= What you are asked to do =
Give back exactly the lines of the material below, starting with the line with "Task: Click View Sample Fiddle" and going on through the line with "This screenshot has width=1666, height=674.".
BEGIN
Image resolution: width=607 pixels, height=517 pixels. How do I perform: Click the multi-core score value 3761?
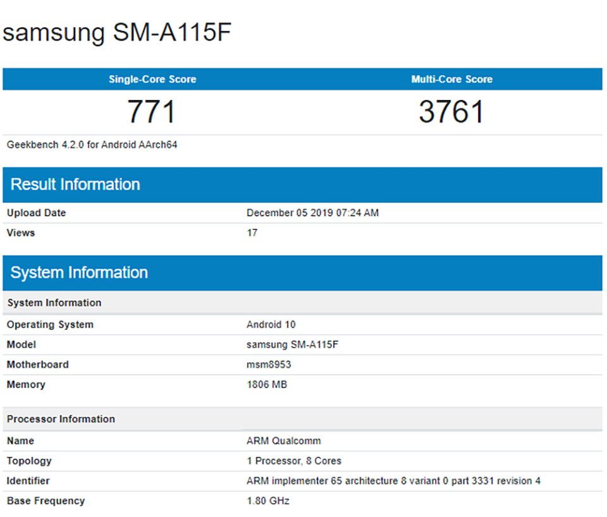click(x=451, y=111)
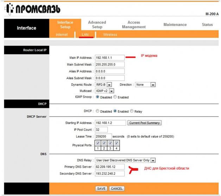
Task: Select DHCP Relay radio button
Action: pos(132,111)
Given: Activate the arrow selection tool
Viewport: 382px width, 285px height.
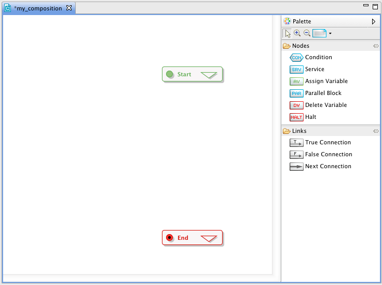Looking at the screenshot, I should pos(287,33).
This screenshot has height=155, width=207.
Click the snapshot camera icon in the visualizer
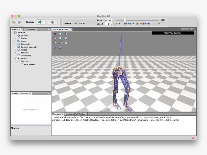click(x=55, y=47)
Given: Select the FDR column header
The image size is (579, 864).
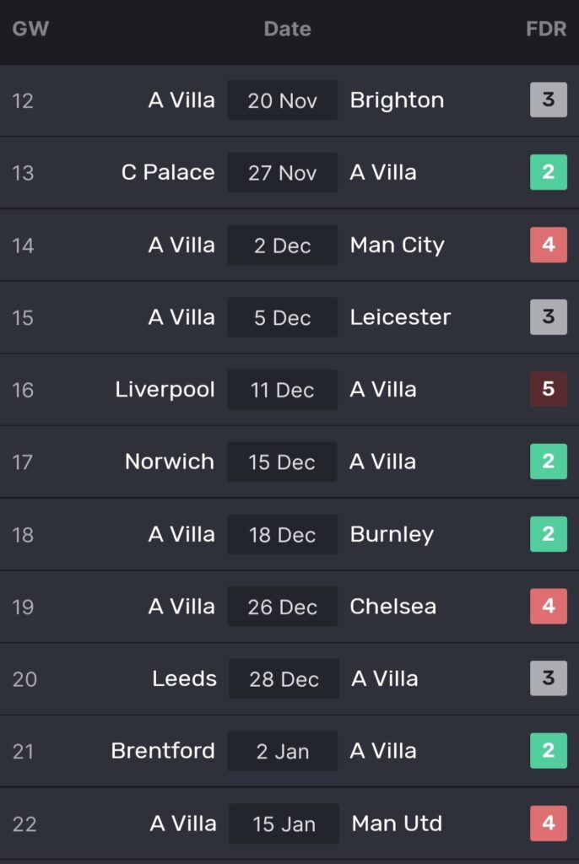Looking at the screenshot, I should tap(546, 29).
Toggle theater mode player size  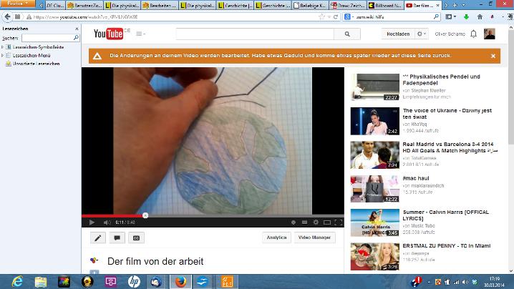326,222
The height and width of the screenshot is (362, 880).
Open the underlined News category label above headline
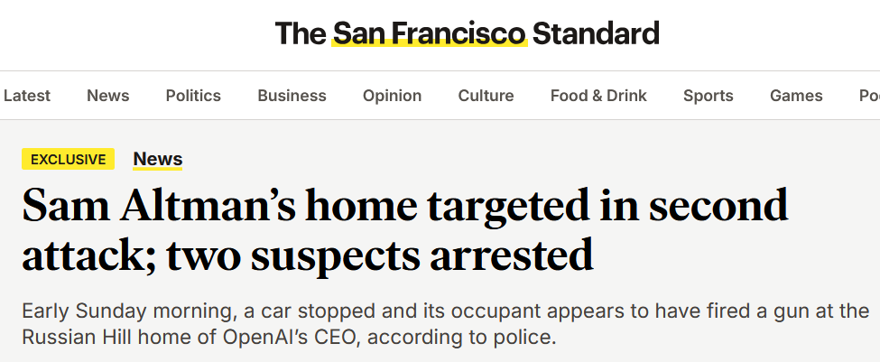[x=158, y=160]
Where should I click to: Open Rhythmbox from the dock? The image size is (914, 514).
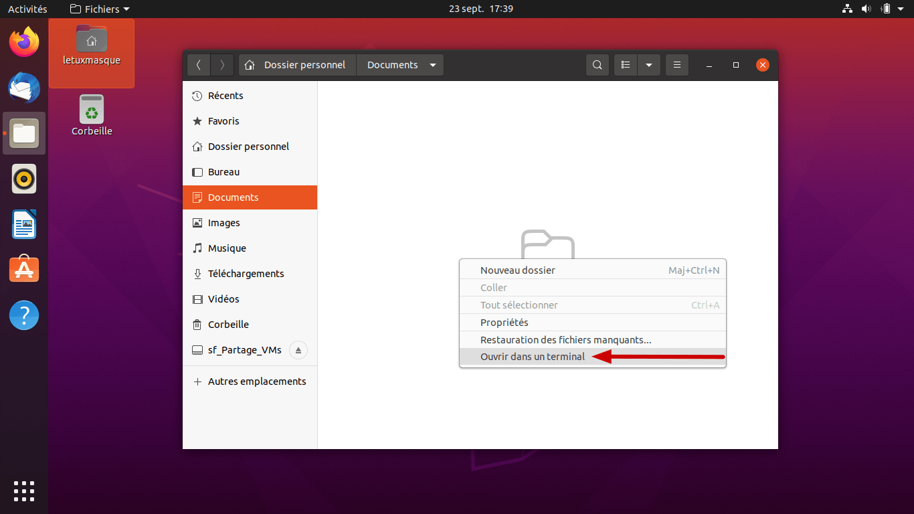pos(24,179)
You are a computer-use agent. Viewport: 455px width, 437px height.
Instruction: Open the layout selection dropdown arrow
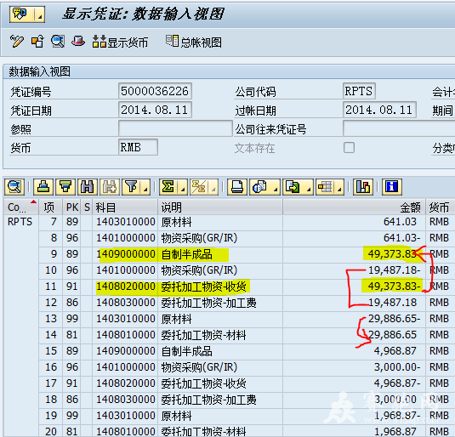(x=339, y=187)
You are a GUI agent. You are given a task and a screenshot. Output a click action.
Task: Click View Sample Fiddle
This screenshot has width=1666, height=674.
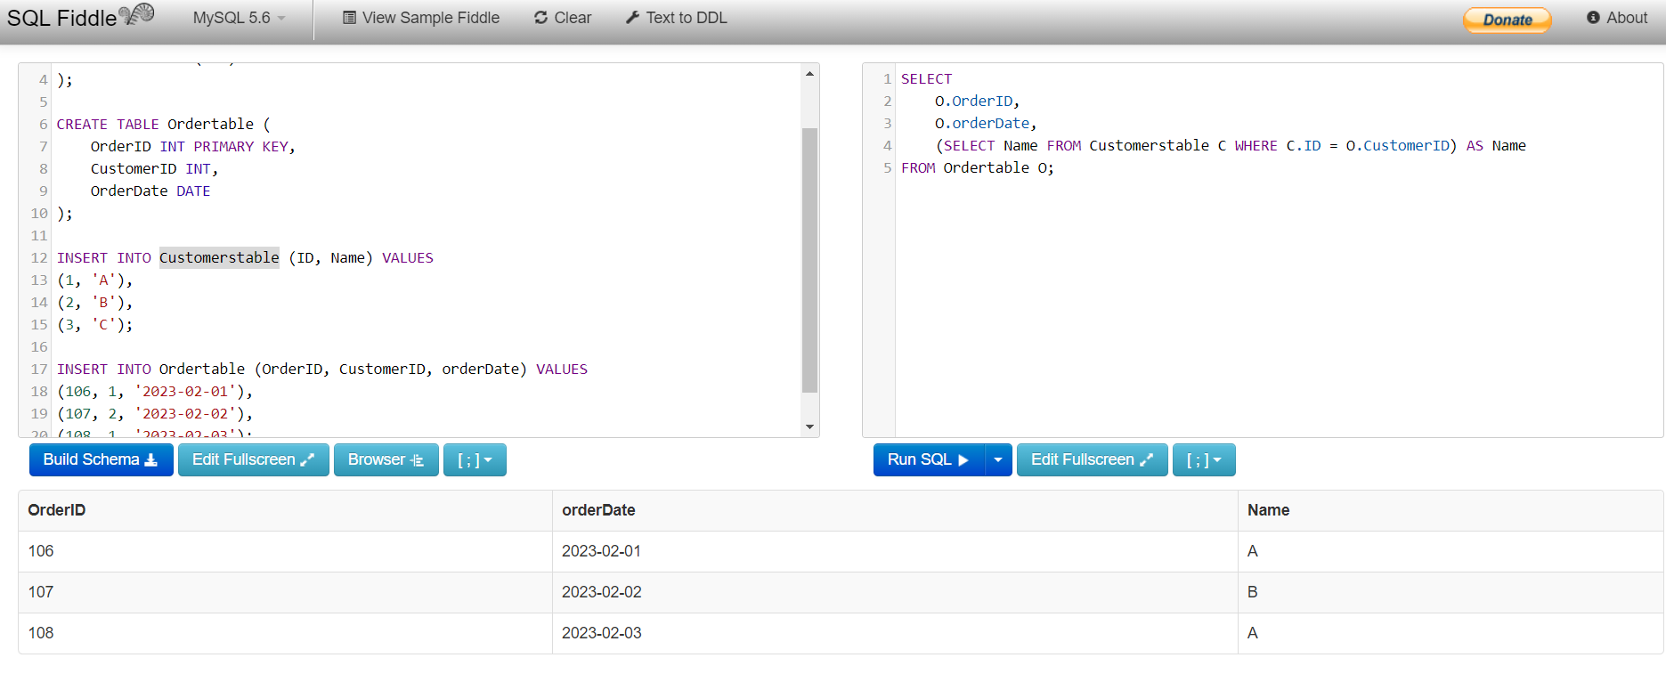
END
BEGIN
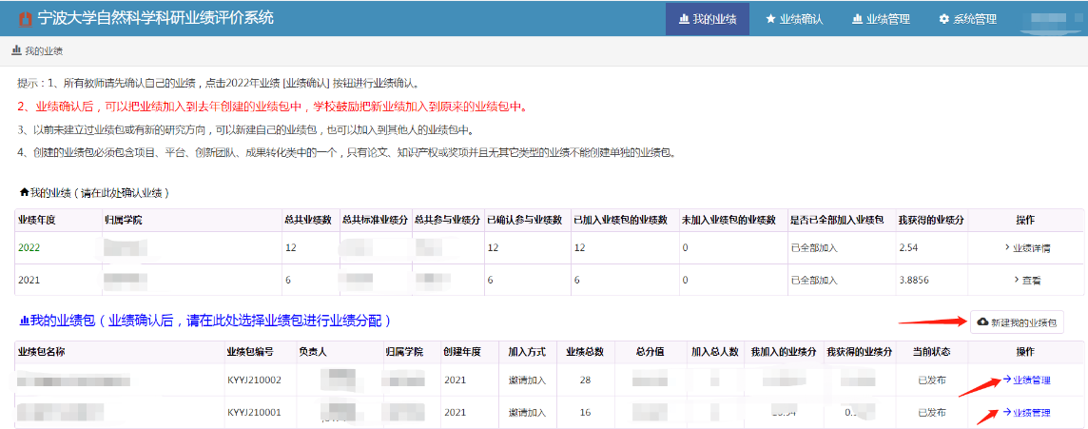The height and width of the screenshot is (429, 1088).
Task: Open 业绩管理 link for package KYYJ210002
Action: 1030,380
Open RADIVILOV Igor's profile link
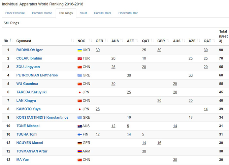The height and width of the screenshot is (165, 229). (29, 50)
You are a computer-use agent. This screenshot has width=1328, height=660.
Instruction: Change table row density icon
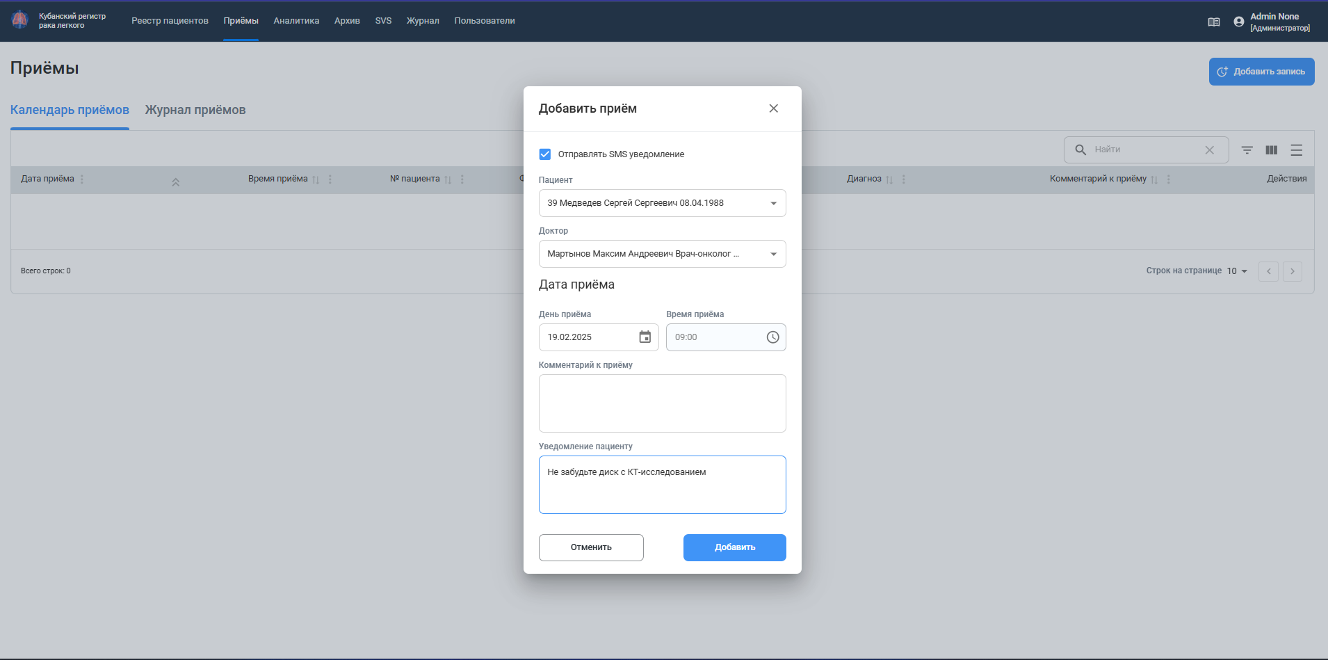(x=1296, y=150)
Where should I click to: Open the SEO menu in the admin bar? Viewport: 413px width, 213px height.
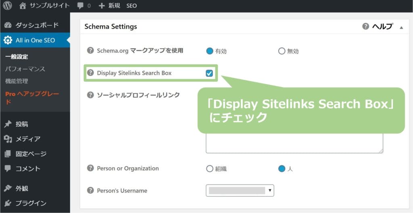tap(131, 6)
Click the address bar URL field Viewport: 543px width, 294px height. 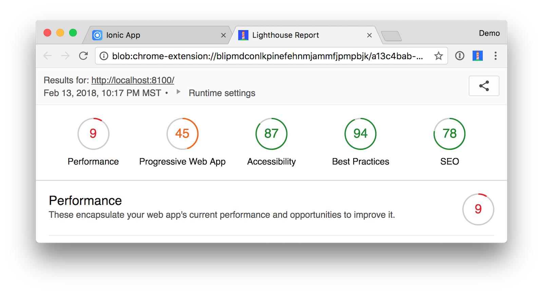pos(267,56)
END
= Task response =
Task: Click View Sample Fiddle
This screenshot has width=1666, height=674.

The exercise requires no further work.